6.2 Aoife McLysaght, Trinity College Dublin: “Dosage Sensitive Genes in Evolution and Disease”
Aiofe started by saying that most CNVs in the human genome are benign. The quality that makes a CNV pathogenic is that of gene dosage. Haploinsufficiency (where half the product != half the activity) affects about 3% of genes in a systematic study in yeast. This is going to affect certain classes of genes, for instance those where concentration dependent effects are very important (morphogens in developmental biology for example).
This can occur through mechanisms like a propensity towards low affinity promiscuous aggregation of protein product. Consequently the relative balance of genes can be the problem where it affects the stoichiometry of the system.
This is against the background of clear genome duplication over the course of vertebrate evolution. This would suggest that dosage sensitive genes should be retained after subsequent genome chromosomal rearrangement and loss. About 20-30% of the genes can be traced back to these duplication events and they are enriched for developmental genes and members of protein complexes. These are called “ohnologs”

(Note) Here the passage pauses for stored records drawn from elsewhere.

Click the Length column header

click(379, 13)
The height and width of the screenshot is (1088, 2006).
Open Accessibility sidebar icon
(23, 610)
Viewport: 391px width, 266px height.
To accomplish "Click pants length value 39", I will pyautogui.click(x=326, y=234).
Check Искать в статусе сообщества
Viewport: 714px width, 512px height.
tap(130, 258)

What is interesting is that 60% of these are never associated with CNV events or deletions and duplications in healthy people and they are highly enriched for disease genes.

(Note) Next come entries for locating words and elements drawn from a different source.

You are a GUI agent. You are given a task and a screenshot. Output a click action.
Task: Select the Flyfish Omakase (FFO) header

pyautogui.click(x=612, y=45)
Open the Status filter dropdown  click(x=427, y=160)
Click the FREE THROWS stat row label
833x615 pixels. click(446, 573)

Critical paper: http://www.pnas.org/content/111/1/361.full “Ohnologs are overrepresented in pathogenic copy number mutations”
6.3 Suganthi Balasubramanian, Yale: “Making sense of nonsense: consequence of premature termination”

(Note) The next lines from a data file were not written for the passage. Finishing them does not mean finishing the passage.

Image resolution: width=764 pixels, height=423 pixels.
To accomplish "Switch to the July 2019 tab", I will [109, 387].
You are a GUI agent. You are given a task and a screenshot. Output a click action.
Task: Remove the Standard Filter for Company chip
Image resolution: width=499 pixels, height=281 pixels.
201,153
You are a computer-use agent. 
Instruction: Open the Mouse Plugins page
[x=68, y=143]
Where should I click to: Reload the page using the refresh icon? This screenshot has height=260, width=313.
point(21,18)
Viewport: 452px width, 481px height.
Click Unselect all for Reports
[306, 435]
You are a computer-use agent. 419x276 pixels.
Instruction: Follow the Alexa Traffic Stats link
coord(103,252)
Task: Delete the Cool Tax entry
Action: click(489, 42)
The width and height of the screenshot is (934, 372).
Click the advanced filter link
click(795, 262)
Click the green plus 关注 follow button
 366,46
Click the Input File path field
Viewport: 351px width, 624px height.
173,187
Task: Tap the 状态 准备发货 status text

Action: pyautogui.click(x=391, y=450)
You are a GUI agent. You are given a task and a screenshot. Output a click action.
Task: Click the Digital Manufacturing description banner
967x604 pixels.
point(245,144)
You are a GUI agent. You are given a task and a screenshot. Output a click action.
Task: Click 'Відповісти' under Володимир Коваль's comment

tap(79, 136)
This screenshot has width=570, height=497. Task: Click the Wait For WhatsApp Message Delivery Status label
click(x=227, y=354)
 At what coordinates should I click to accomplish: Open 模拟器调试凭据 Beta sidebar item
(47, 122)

Under discussion in this talk was the characterization of Loss of Function (LoF) mutations. There’s a lot of people who prefer not to use this term and would rather describe them as broken down into various classes which can include
- Truncating nonsense SNVs
- Splice disrupting mutations
- Frameshift indels
- Large structural variations
The average person carries around a hundred LoF mutations of which around 1/5th are in a homozygous state.
It was commented that people trying to divine information from e.g. 1kG datasets had to content with lots of sequencing artefacts or annotation artefacts when assessing this.
Critical paper: http://www.sciencemag.org/content/335/6070/823 “A Systematic Survey of Loss-of-Function Variants in Human Protein-Coding Genes”
Critical resource: http://macarthurlab.org/lof/
In particular the introduction of stop codons in a transcript are hard to predict. Some of the time this will be masked by splicing events or controlled by nonsense-mediated decay which means they may not be pathogenic at all.
Also stops codons in the last exon of a gene may not be of great interest as they are unlikely to have large effects on protein conformation.
The ALOFT pipeline was developed to annotate loss of function mutations. This uses a number of resources to make predictions including information about NMD, protein domains, gene networks (shortest path to known disease genes) as well as evolutionary conservation scores (GERP), dn/ds information from mouse and macaque and a random forest approach to classification. A list of benign variants is used in the training set including things like homozygous stop mutations in the 1kG dataset which are assumed to be non-pathogenic. Dominant effects are likely to occur in haploinsufficient genes with an HGMD entry.